I learned from a recent New Yorker article that in criminal justice circles “reformers” are the ones who are pushing back against accountability and narrow measures of public safety in favor of softer, more nuanced approaches.
This is the the opposite of the dominant naming conventions in education, in which reformers are generally identified with accountability, student achievement data, and the other law-and-order approaches to improving public schools.
What does this mean for education, if anything?
Well, it’s long been debated in education circles whether the term “reformer” was appropriate for the pro-choice, pro-accountability folks who generally get the label. Questions that have been raised include (a) Is the term (and its counterpart, “reform critics”) fair and neutral, and (b) shouldn’t the labels be reversed since reform is the dominant model and those current labeled reform critics are pushing against?
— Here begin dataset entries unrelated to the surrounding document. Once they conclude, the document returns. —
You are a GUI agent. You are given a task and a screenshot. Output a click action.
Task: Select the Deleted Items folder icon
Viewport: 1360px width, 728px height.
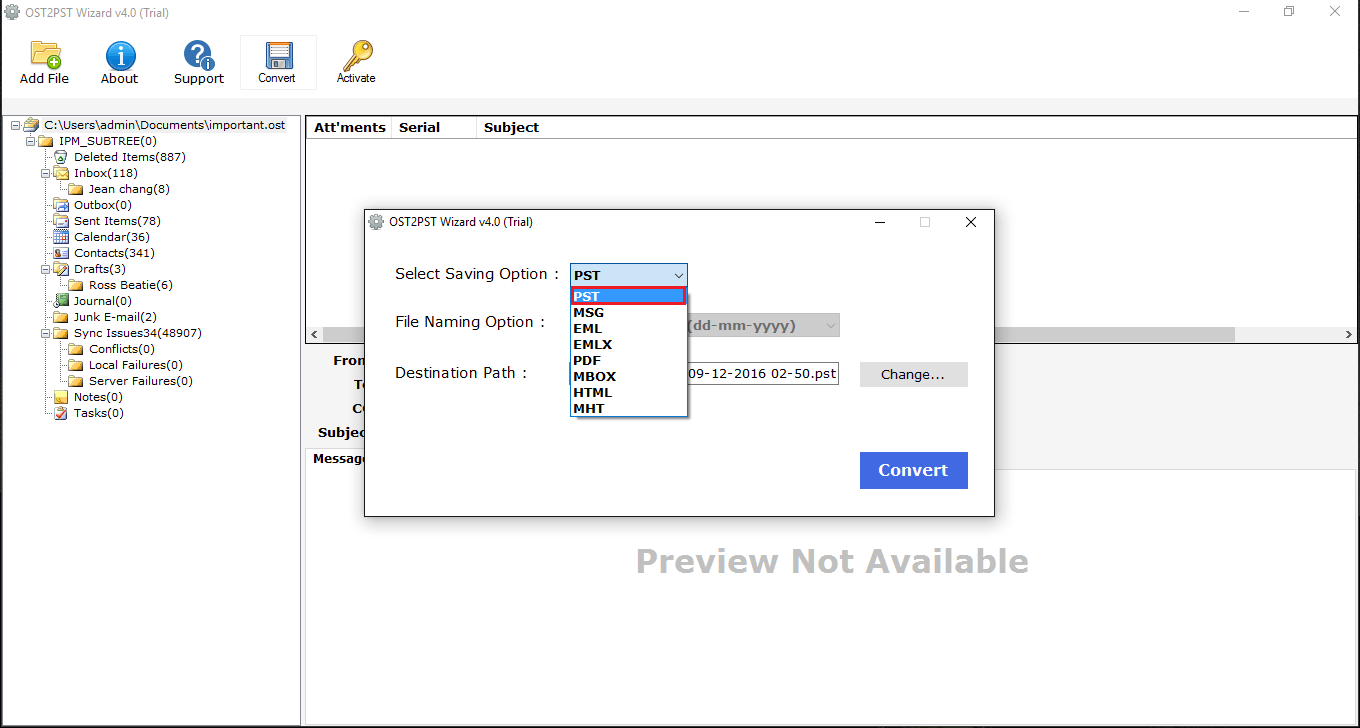tap(61, 157)
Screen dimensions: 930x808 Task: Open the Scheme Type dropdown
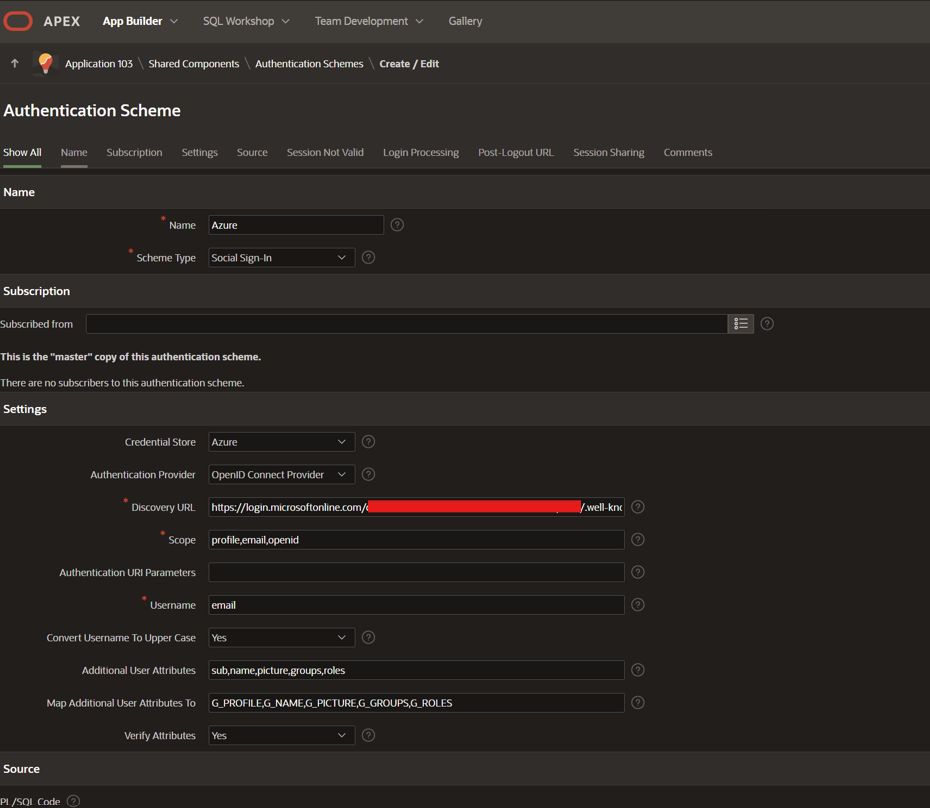click(281, 258)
These are all legitimate questions, to some extent. I must confess not having done much to broaden or deepen the discussion. I did give up on my original favorite term for reform critics, which was PovRacers, but that’s not saying much. And my attempt to popularize “reformy” as a way of mocking the term and approach failed to gain much traction and was also silly.
Others — some newspaper outlets, for example — have gone further, banning the word or suggesting alternatives. This past fall, the Chicago Tribune’s Eric Zorn urged for an end to the use of the term (in education and other areas) on the grounds that it’s simplistic and unfair. I’m told that reporters at Education Week are banned from using it. Some educators identified as “reformers” such as former LA superintendent John Deasy spoke out against the term, feeling that it had become polarized and toxic.
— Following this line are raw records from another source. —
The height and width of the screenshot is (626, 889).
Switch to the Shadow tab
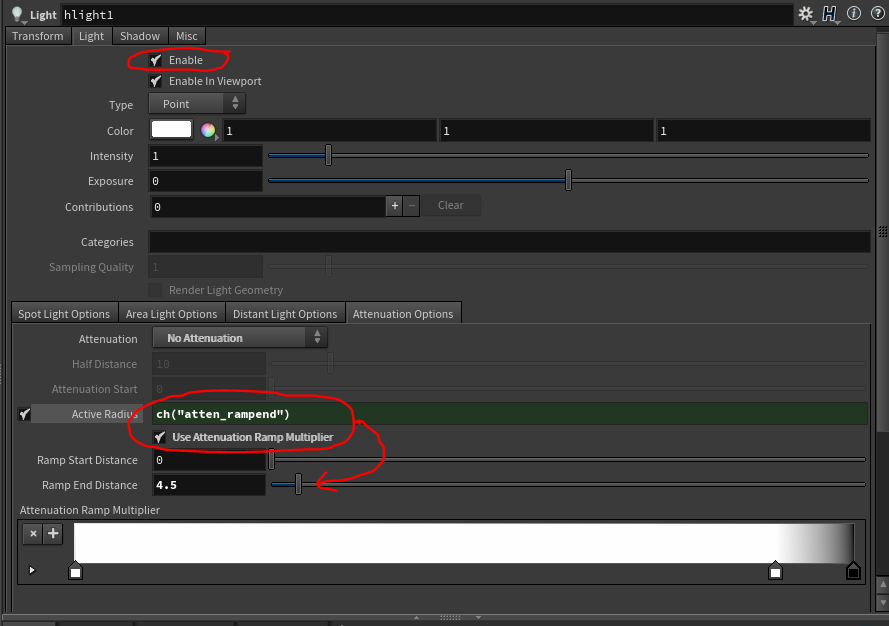140,36
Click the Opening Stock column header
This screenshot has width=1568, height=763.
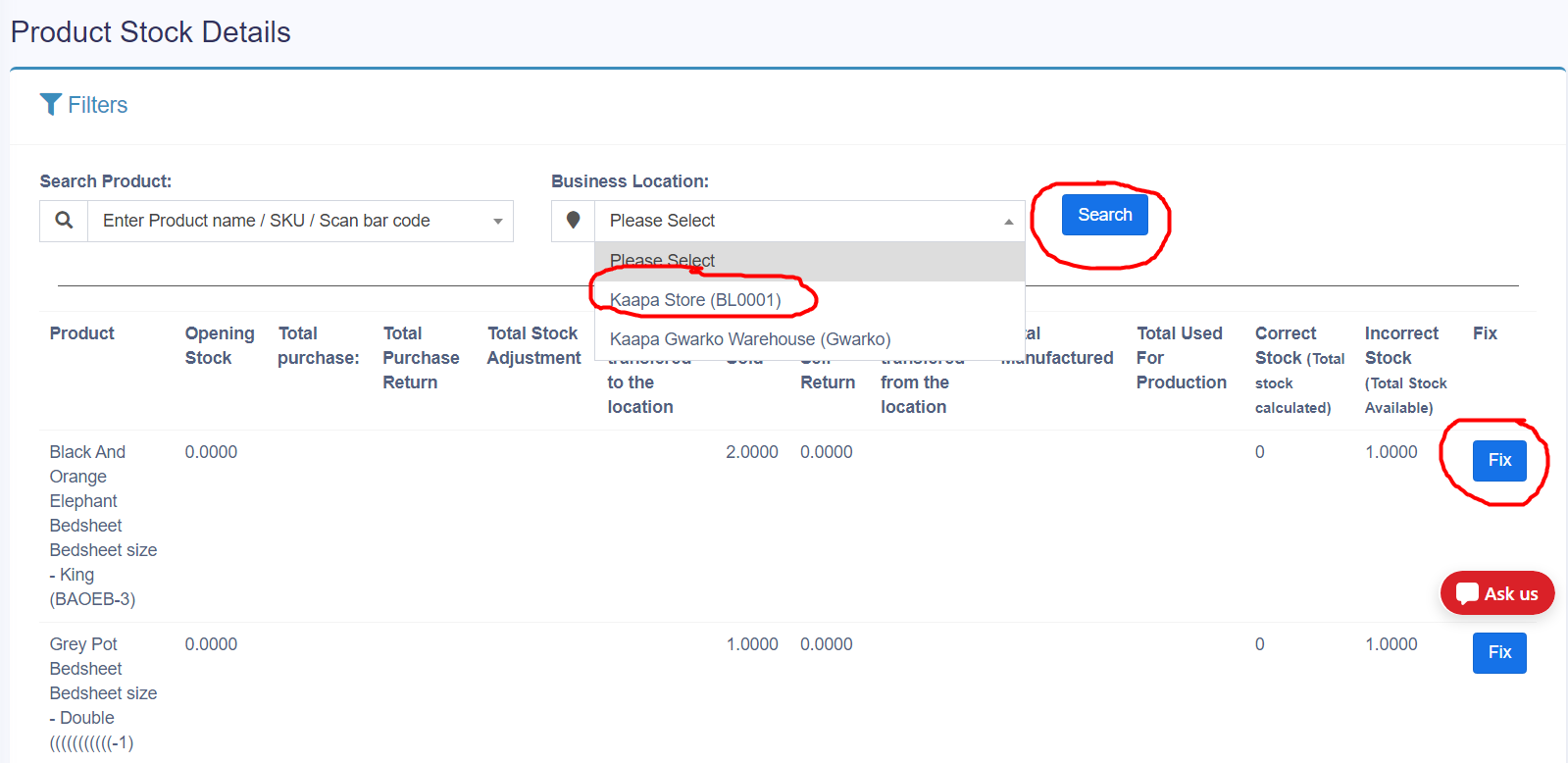coord(219,345)
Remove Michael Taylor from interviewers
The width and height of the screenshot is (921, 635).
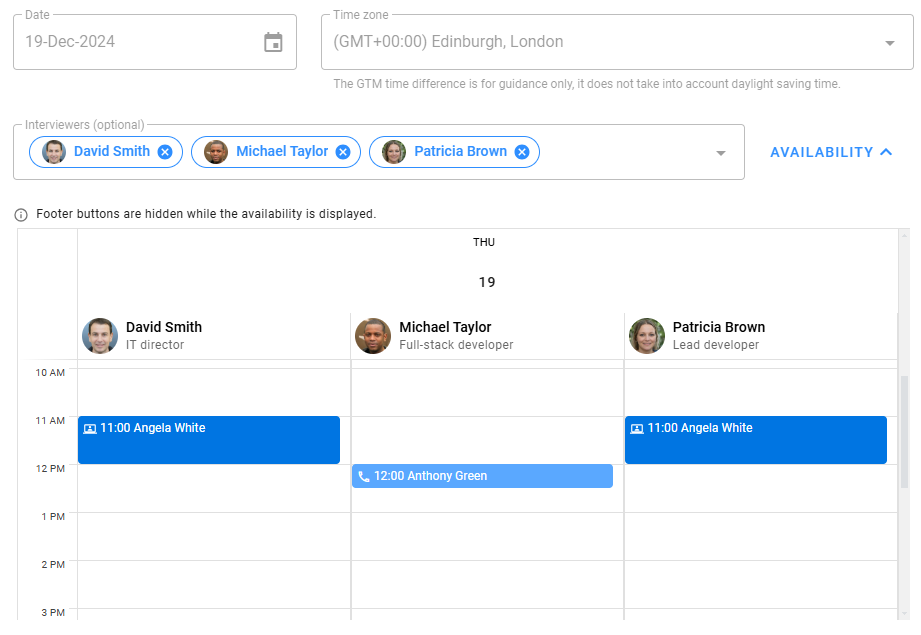[x=343, y=152]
Reading the New Yorker article, however, I think I finally understand how and why so-called “reformers” might continue to warrant that term despite the existence of so many pro-reform laws and initiatives such as No Child Left Behind, Race to the Top, and Common Core.
Here it is: For all their success passing legislation and winning over centrist Democrats and some percentage of the public, reformers still haven’t reshaped the fundamental building blocks of K-12 education: neighborhood-based school assignment, local control by 15,000 autonomous school districts, and traditional teacher preparation, placement and evaluation procedures.
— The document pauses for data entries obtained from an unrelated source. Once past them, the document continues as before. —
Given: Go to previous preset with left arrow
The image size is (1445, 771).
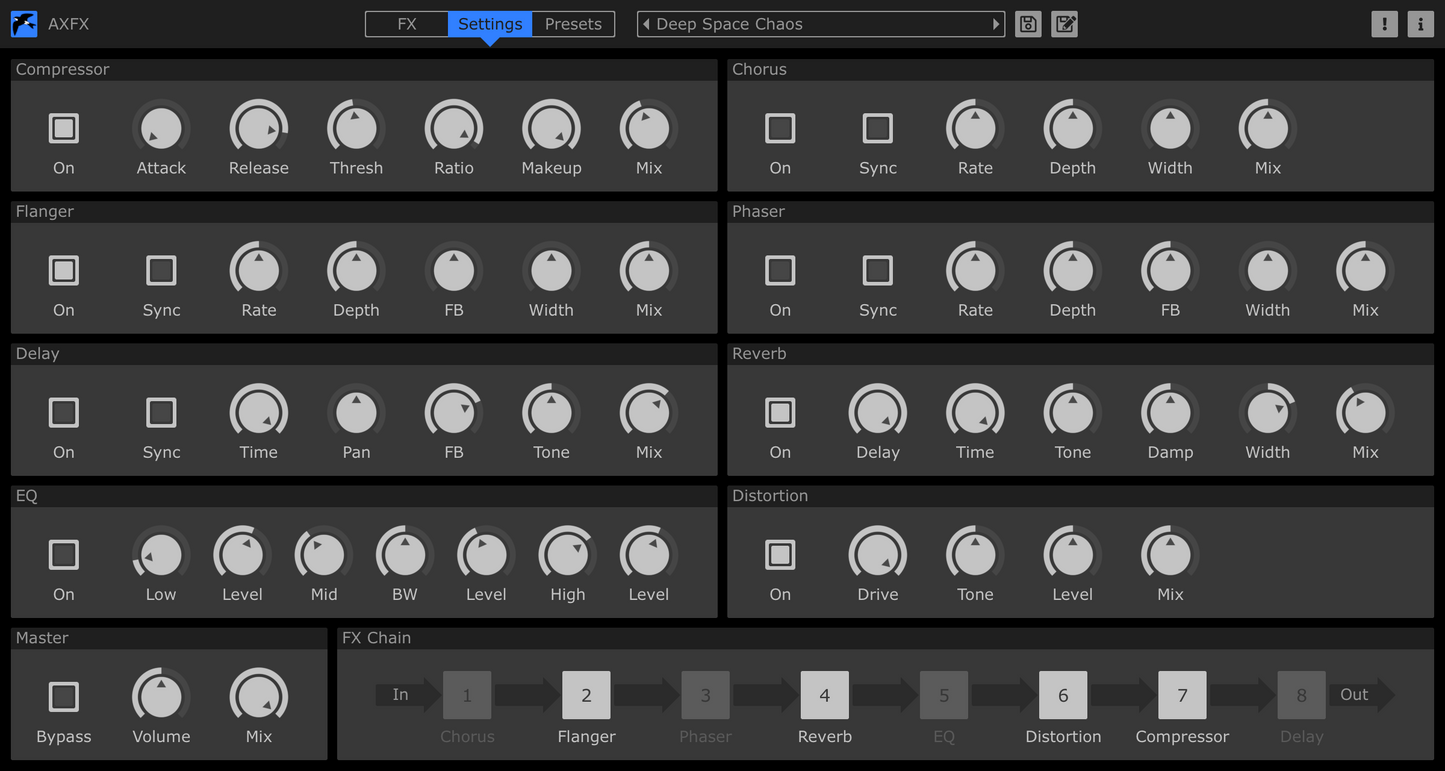Looking at the screenshot, I should pos(646,24).
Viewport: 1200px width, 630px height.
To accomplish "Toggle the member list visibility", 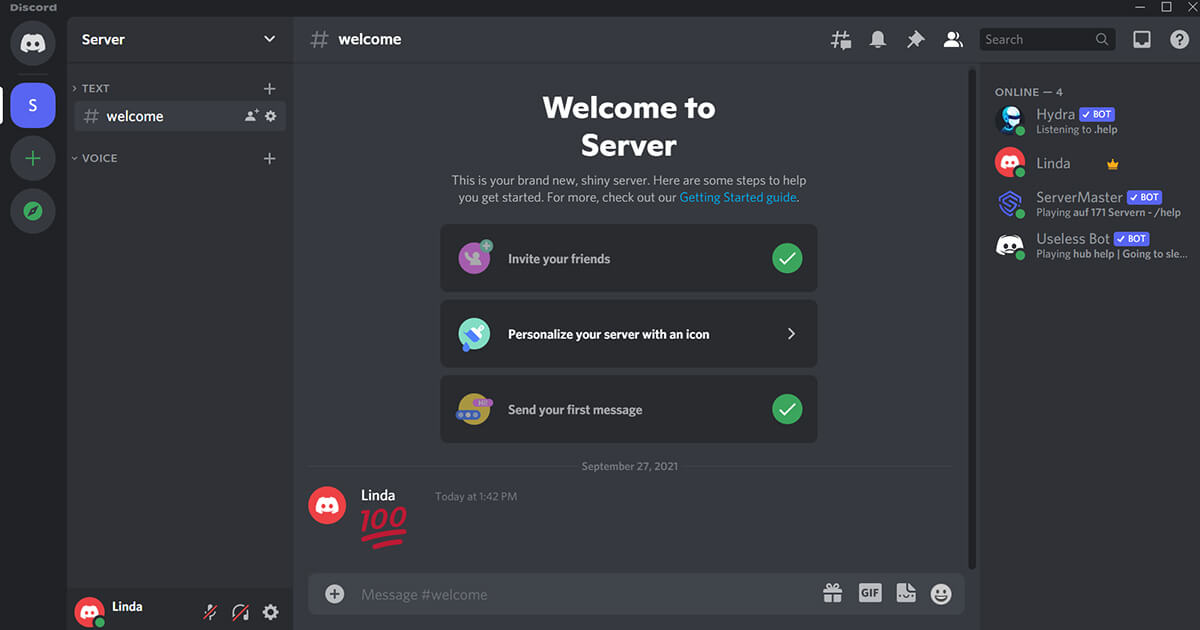I will click(952, 39).
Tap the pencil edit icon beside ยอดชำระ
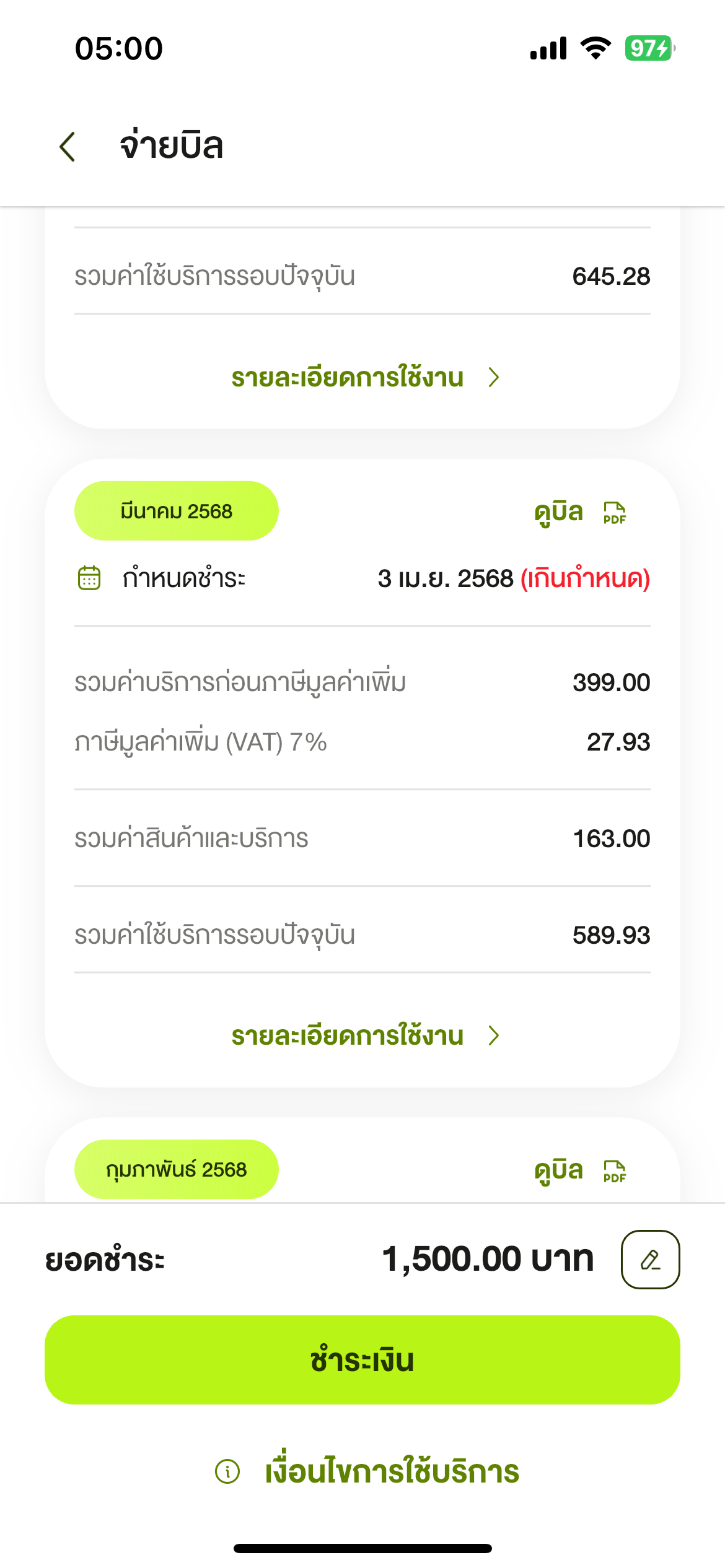The height and width of the screenshot is (1568, 725). pos(650,1259)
Reform ideas and organizations are increasingly powerful, to be sure. And in some places like DC, New Orleans, and mayoral control districts like Chicago and New York City they’re obviously a dominant player. But reformers and reform ideas are still on the whole working outside in rather than the other way around. However, much support they’ve won or foundation funding (or media coverage) they’ve received, they’re still an insurgency compared to the larger $600 billion a year K-12 education system. They and their ideas are still the exception rather than the rule in the vast majority of places, in terms of actual practice.
For those reasons I think they’re rightly referred to as reformers. They’re trying to change a long-standing system of funding, organizing, staffing, and and providing education to students. In many cases, they’re failing to make much of a dent.
This argument won’t be at all convincing to reform critics, who many of them identify as underdogs nipping at the heels of well-funded corporate privatizers. And news outlets who seek inoffensive accuracy could certainly do better. But I think it’s a fair representation of the realities on the ground in schools across the country. And unless and until things change quite a bit more than they have thus far, I think the term “reformer” fits just fine.